▶ [BRIEF 1]
Answer these questions from the article on violin strings:
(a) Where did the writer first study the violin?
(b) What did the writer buy from Singapore in 2005?
(c) For how many years did the writer study with Girija Jayaram?
▶ [BRIEF 2] Reproduce the passage of the article on violin strings from "Being a Western" to "thanks to YouTube.".
▶ [BRIEF 3] List every teacher the writer names in the article on violin strings.

My Personal Experience of Premium Violin Strings Sets Used Over More Than a Decade of Playing
Strings, Strings and More Strings!
Which Violin String Set Should You Buy?
There are dozens of premium violin string sets available on Shar Music. Which one should you choose? And how can I decide what string set to use? There are so many available on the market!
This is not a simple choice, or an easy process, although it is highly enjoyable as you explore all the different colors and sounds your instrument can make. In practice, you need to try as many that have good reviews as possible to see which one is the best fit for you.
Some very expensive strings have not suited my violin, other cheap ones have retained clear tones for over a year. I have not tried some of the established premium sets, which is a big miss, but I am sincerely happy and content with the sound I have now, so I doubt I'll be trying them anytime soon.
Normally violinists mix in strings from different brands. You can have four strings from four different brands, in the extreme case. I have never done that but I am sure I will, once I get more of a chance. String selection in the Indian western violin market is terribly limited.
A Whole New World - Literally!
Being a Western Classical Violinist in India
India is famous for the Carnatic and Hindustani style of violin music. Western Classical violin is not common in comparison. However, recently, there's been a huge increase in the number of western classical violinists, mostly thanks to YouTube.
l studied the violin initially from Musee Musicals in Chennai. Although I started learning in 1998, it was only in 2005, after buying a Mach One shoulder rest from Singapore, that my violin started giving me a decent sound.
Credit to the Almighty God, of course - I surrendered my instrument to Jesus Christ in 2005, asking Him to bless me with the gift of making music, under the condition that I would play for Him and play only His music. I soon found that my prayer was seven years late, because of how many instant transformations there were after I started using a shoulder rest.
Indian violin has a flavor to its own, and now Indian violinists are making a mark on the global stage. My teachers were Girija Jayaram (7 years), Jachin Samuel (1 year), George Samuel (4 years - 3 years of which I suffered from a nerve injury, but this particular teacher (violin master is a better term) who sadly passed away recently was ever so kind), and Solomon Senthil (2 years). I also have three breaks of study in my violin playing, with three gaps of 2 years each - which, as any violinist will tell you, does not help!
But I have been playing with Emilian, Cyril, and Jerinho Fernandes of the Fernandes String Quartet in the Little Mount Prayer Meeting for over a decade. And that playing with recording professionals is by far the best teacher of them all - not saying my teachers were bad - on the contrary, they were all very highly skilled.

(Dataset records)

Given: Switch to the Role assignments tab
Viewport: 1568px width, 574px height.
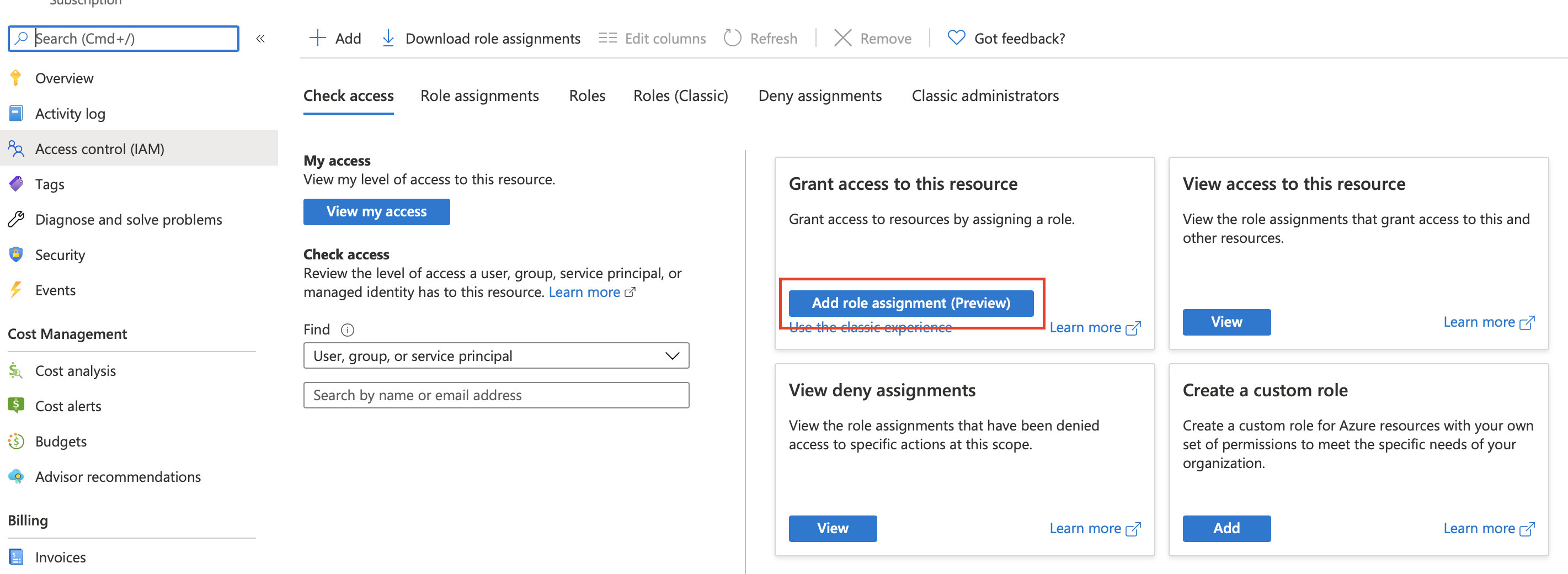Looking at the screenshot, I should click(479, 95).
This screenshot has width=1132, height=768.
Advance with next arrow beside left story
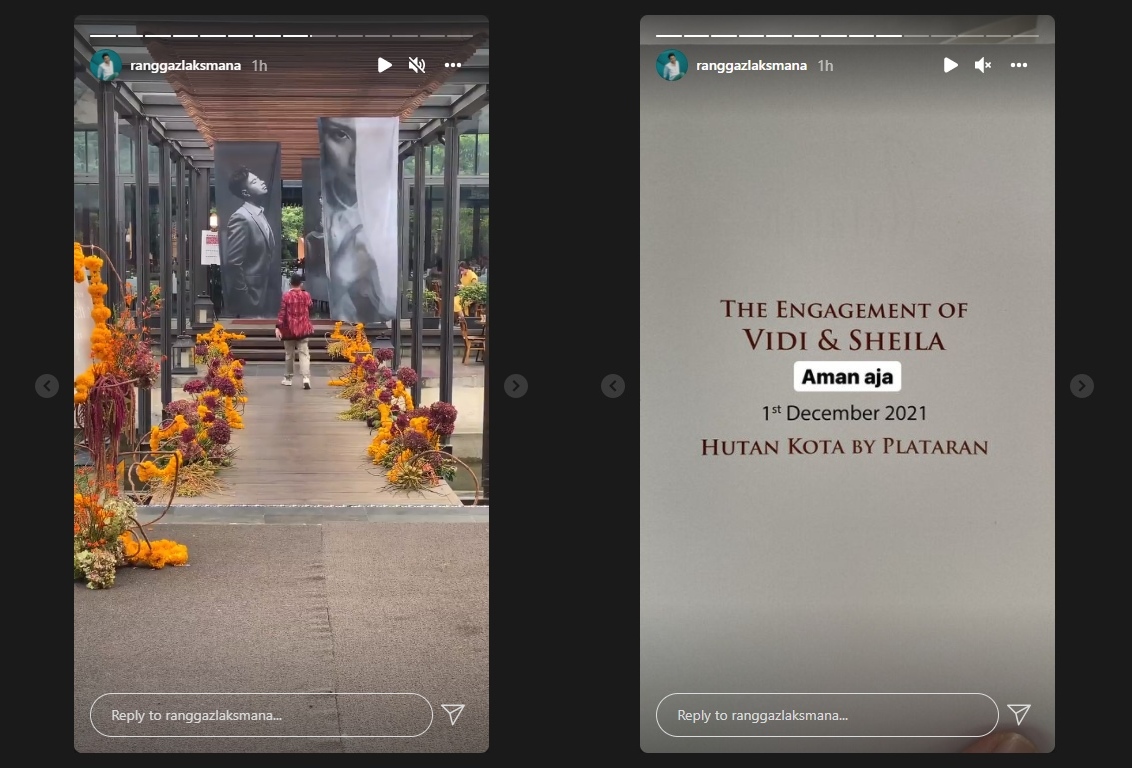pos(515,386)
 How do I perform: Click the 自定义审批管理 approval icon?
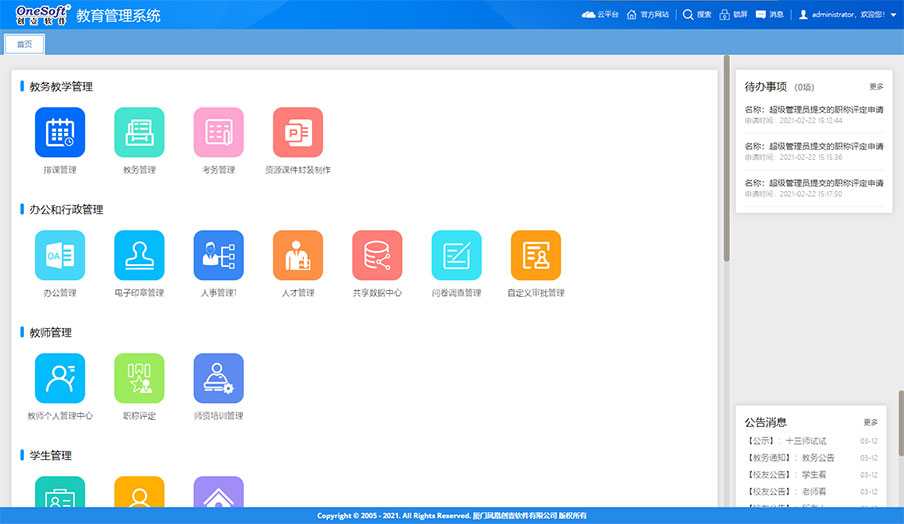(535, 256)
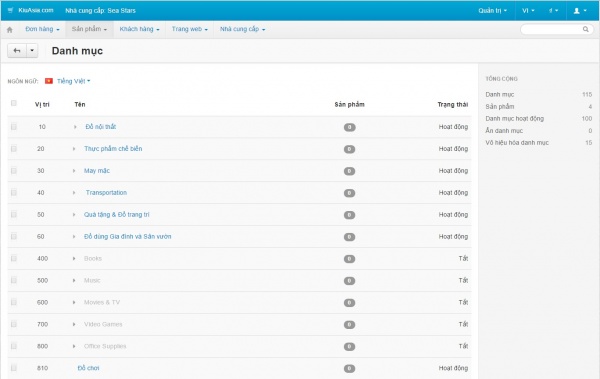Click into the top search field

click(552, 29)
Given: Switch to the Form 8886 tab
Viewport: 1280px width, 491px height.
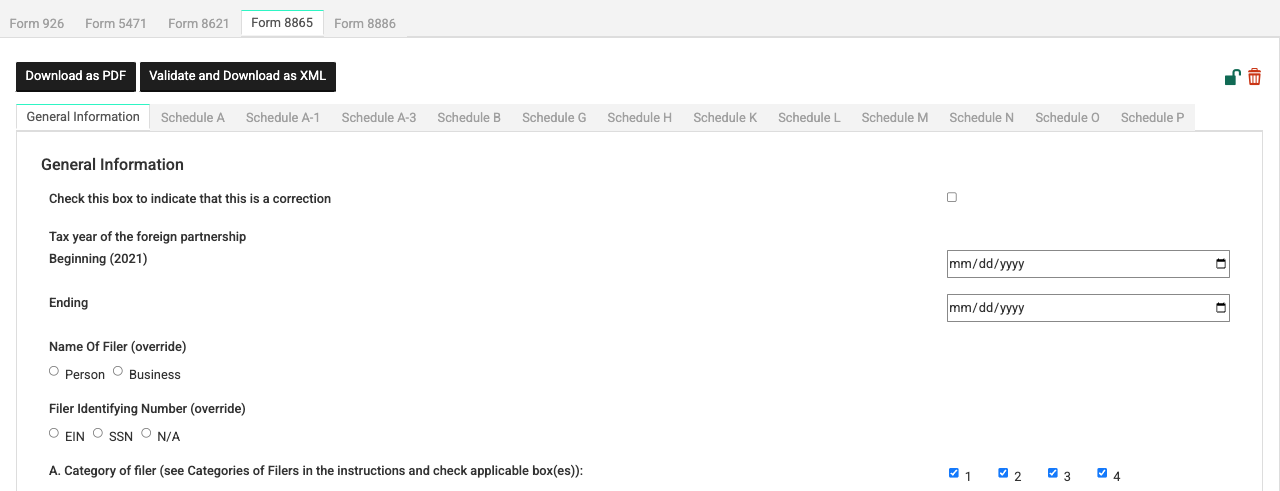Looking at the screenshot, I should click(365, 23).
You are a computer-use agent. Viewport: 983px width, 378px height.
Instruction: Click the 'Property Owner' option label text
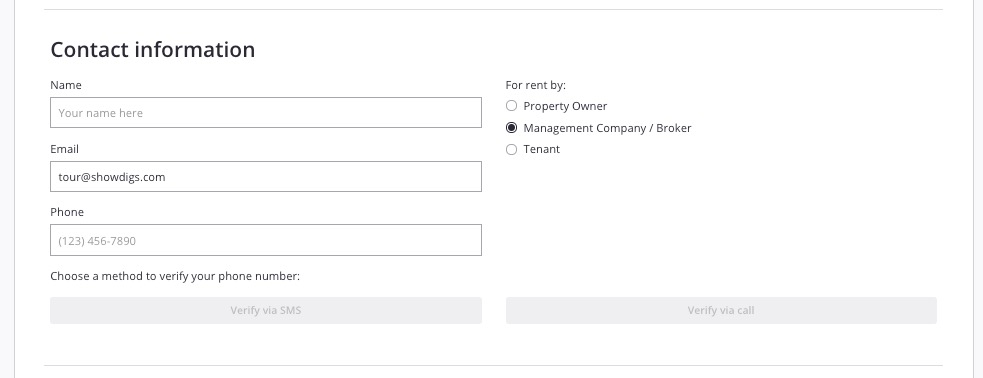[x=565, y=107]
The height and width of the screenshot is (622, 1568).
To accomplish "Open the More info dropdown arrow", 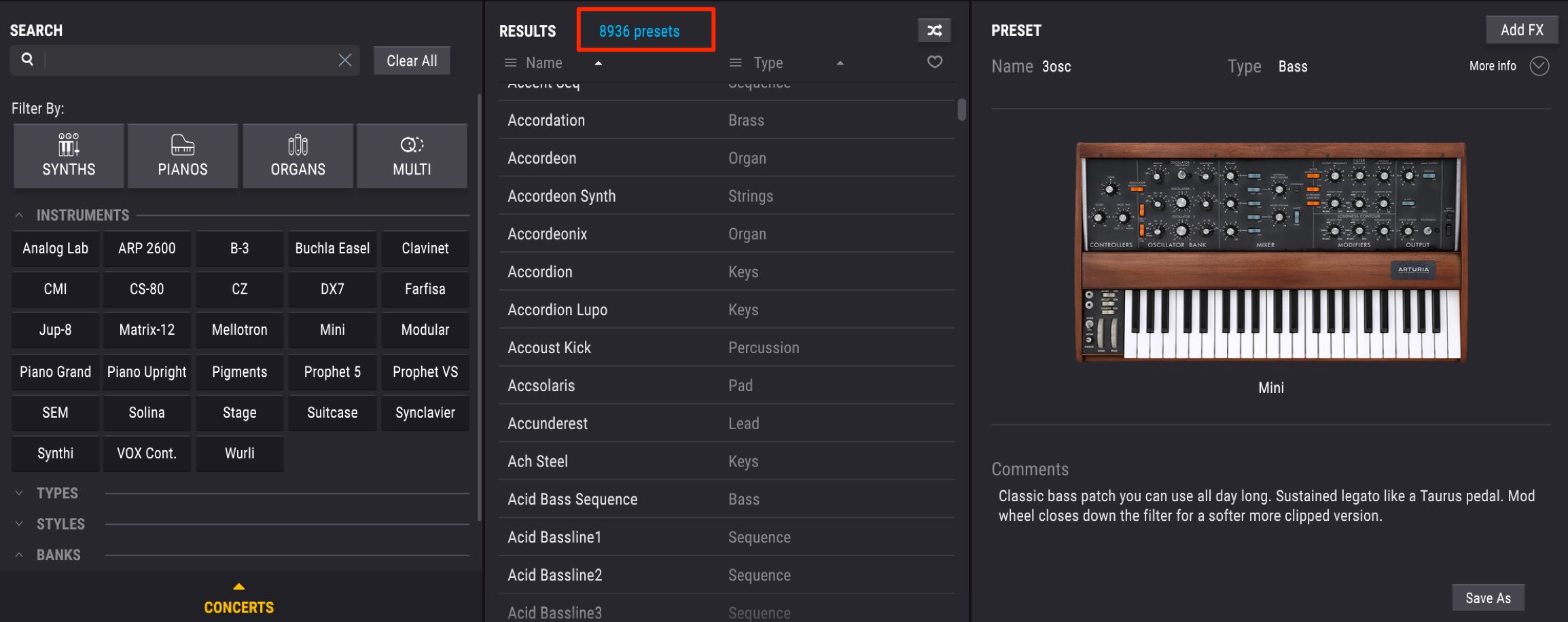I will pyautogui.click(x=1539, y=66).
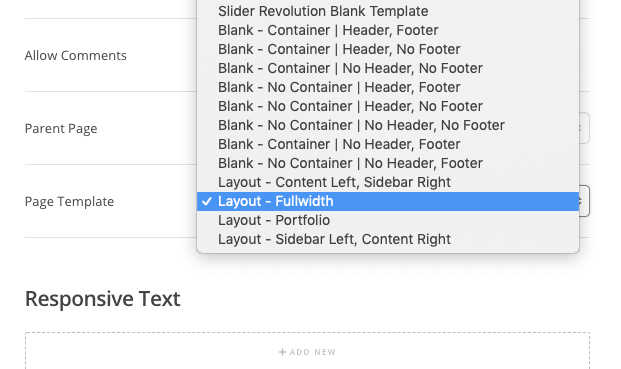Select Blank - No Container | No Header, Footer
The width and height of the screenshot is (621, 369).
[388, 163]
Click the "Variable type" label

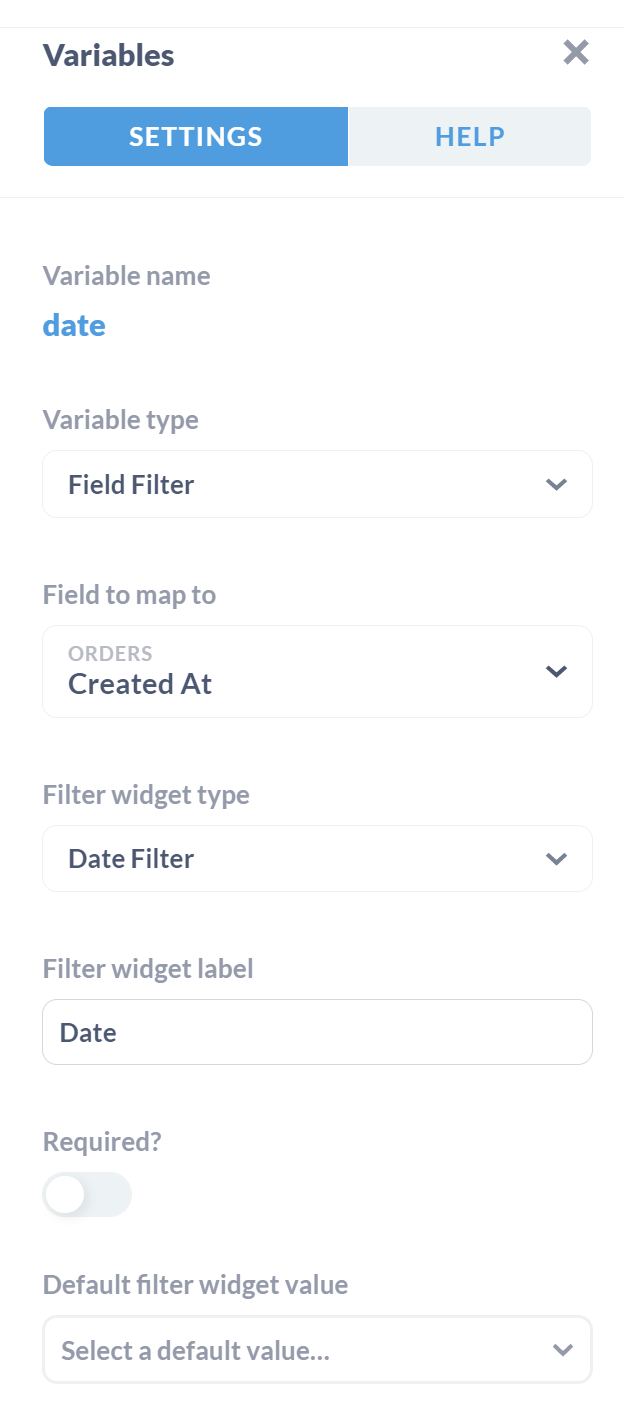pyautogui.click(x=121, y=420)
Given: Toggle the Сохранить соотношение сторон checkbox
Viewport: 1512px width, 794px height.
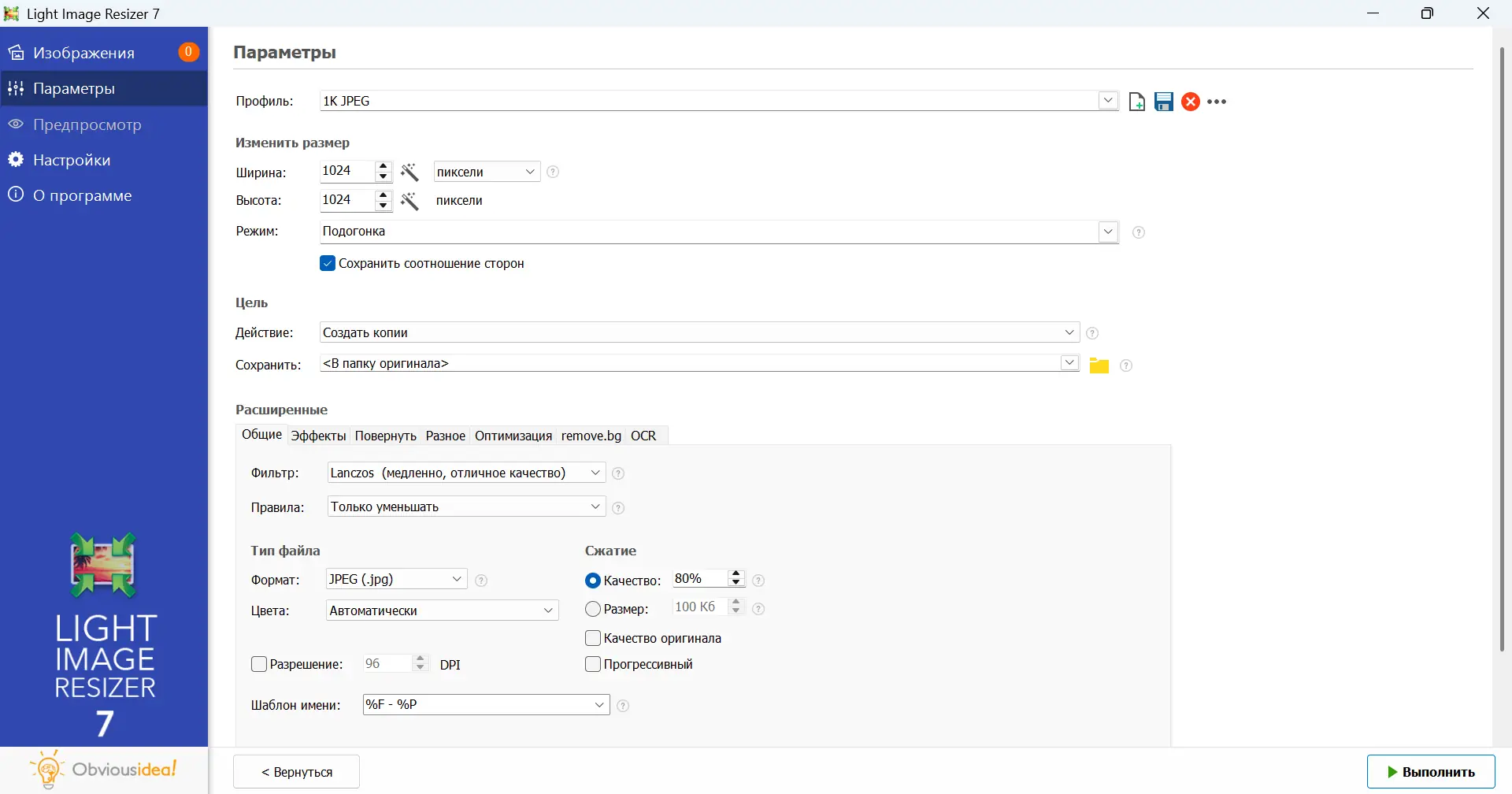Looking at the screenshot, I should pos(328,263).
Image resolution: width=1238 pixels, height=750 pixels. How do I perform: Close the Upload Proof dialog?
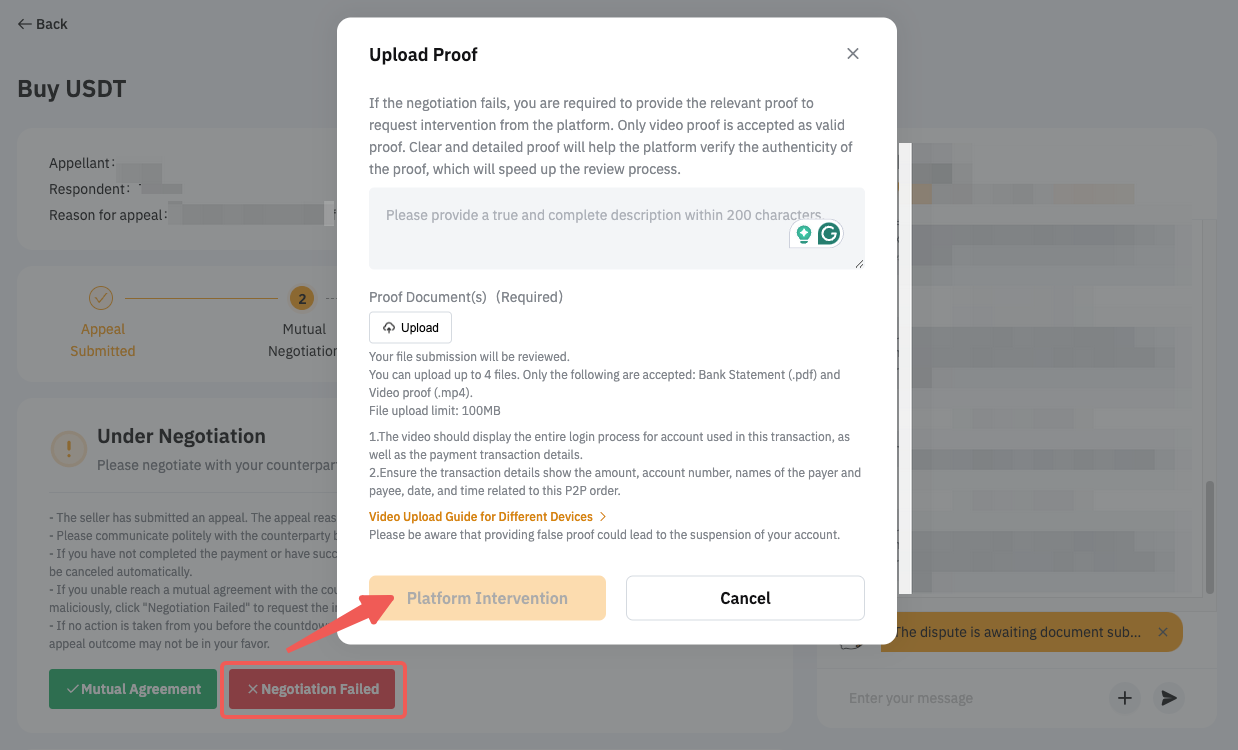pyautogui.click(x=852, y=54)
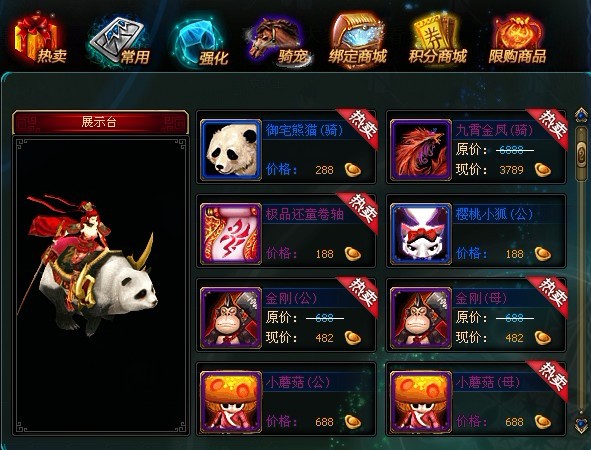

▶ [EXPECTED OUTPUT 1]
(a) Musee Musicals in Chennai
(b) A Mach One shoulder rest
(c) 7 years

▶ [EXPECTED OUTPUT 2]
Being a Western Classical Violinist in India
India is famous for the Carnatic and Hindustani style of violin music. Western Classical violin is not common in comparison. However, recently, there's been a huge increase in the number of western classical violinists, mostly thanks to YouTube.

▶ [EXPECTED OUTPUT 3]
Girija Jayaram
Jachin Samuel
George Samuel
Solomon Senthil